Getting your books in order through QuickBooks Online helps businesses carry out the cliché of getting their ducks in a row with some basic know-how of the program. Debbi Allison of Open Book Consulting offers consulting services on the accounting software package by Intuit.

By Shelley Widhalm

Debbi Allison of Loveland likes helping businesses understand their finances and going beyond just doing their books.

Allison, owner of Open Book Consulting in Loveland, consults small business owners as a ProAdvisor for QuickBooks Online, an accounting software package offered by Intuit. She likes to bring in their visions and passions as they grow their businesses by consulting, coaching, advising, training and meeting with them up to twice a month.

“A consultant is someone who asks the right questions that helps the client find the answers organically,” Allison said. “My goal is to enable my clients to be able to find the answers by understanding the resources.”

The Role of a Consultant

As a QuickBooks ProAdvisor, Allison understands the principles of bookkeeping and accounting, and as a consultant, she helps businesses apply the numbers to make better decisions and more efficiently run their businesses. She comes in as a teacher not only explaining how to use the software and set up their books but why the processes they use can help improve operations and profit margins. She helps them identify the steps they need to take to align their monthly and yearly numbers to reach their business goals.

Consultants, as well as coaches, provide mentoring and teaching, but consultants ask questions to guide the client toward their goals, while coaches hold the client accountable for following through with those goals. Allison asks process questions about how much of a role her clients want to have in bookkeeping and passion questions, or why they went into the business and are motivated to do the work. She challenges them to push their comfort zones and expand how they are doing business with the aim toward growth.

“What consultants are really leveraging is their experience and using their knowledge built out of that experience to build your business in the smartest way possible,” Allison said.

Making Suggestions

Allison suggests learning materials and business books to help business owners think about their processes and ways they can grow their businesses, such as “The E Myth,” by Michael E. Gerber, and “Profit First,” by Mike Michalowicz. She also gives priority exercises to keep their business decisions in line with their morals and ethics—she has five priorities that include God, her husband, her family, her friends and work. So if a potential client, for instance, asks her to advise them on the Desktop version of QuickBooks, she knows doing so does not align with her work priority.

“It doesn’t fit in my wheelhouse, or my set of skills. I can do it, but I no longer specialize in it,” Allison said.

Allison helps businesses grow in other ways, such as by measuring the results of their success, or lack thereof, through analytics of their numbers. If their gross profit margins are not where they should be, she can evaluate their books and give direction. For instance, businesses may not price their product based on cost, quality and value, but instead on competitor prices and lose money as a result.

“The objectivity from a third party makes a big difference, because we see things that you may not see for yourself,” Allison said.

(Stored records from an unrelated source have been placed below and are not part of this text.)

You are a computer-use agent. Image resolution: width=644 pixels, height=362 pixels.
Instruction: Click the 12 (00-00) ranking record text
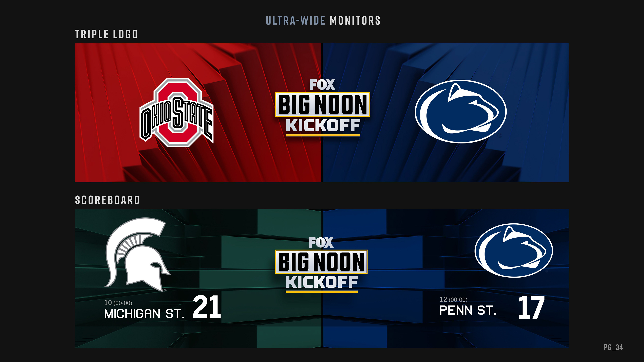click(x=453, y=300)
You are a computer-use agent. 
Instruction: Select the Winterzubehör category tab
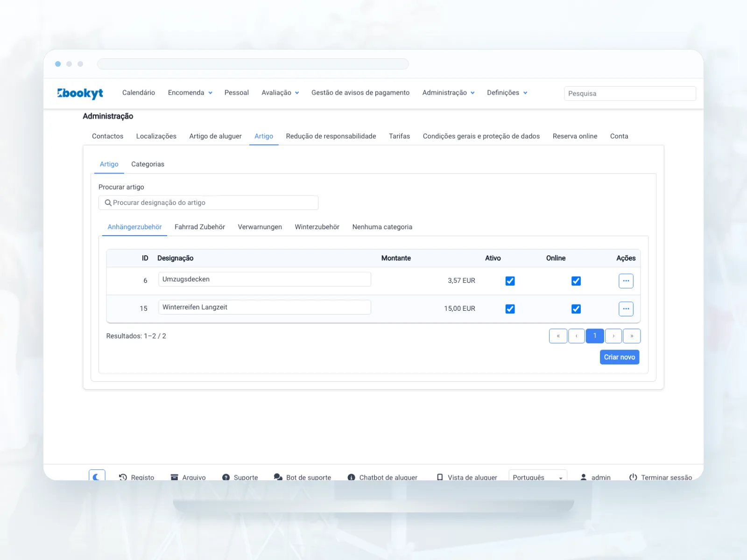click(317, 227)
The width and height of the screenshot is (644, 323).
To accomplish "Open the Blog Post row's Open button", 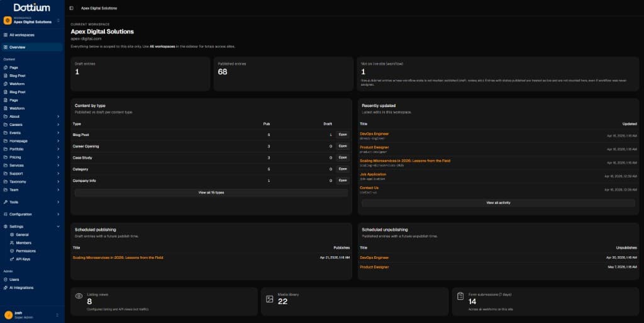I will click(x=342, y=135).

Bringing in Knowledge and Experience

Allison, who holds an associate’s degree in accounting, brings to her consulting 20 years of experience working with small businesses. She started her career as a bookkeeper in 1999 and in 2011, launched Allison Bookkeeping, LLC, changing the business name in June 2016 to Open Book Consulting to better represent what she offers. That year, she became advanced certified in QuickBooks Online after being standard certified in the desktop version since 2012.

“Everybody is passionate about their business, but not everybody is passionate about doing business,” Allison said. “There’s more to doing business than just the business itself. … I want the kind of client that will throw themselves into it with passion to make this work. They’re on a mission.”

Allison looks for honesty in the way clients do business and wants them to be honest with her. She also wants the client to be willing to learn the basics of QuickBooks Online to be involved in some aspect of the accounting, such as using receipt bank to input their daily receipts or doing part of their books.

“I want to empower people with knowledge and to be engaged in the process to be successful,” Allison said.

The Next Class

Allison teaches a fee-based QuickBooks Online course through the Larimer Small Business Development Center in Fort Collins on a quarterly basis. The next class will be 8:30 a.m.-12:30 p.m. Aug. 7, 14 and 21 at the Digital Workshop Center, 234 Remington St., in Fort Collins. She also will be teaching the same class 1-5 p.m. Oct. 16, 23 and 30 at the same location.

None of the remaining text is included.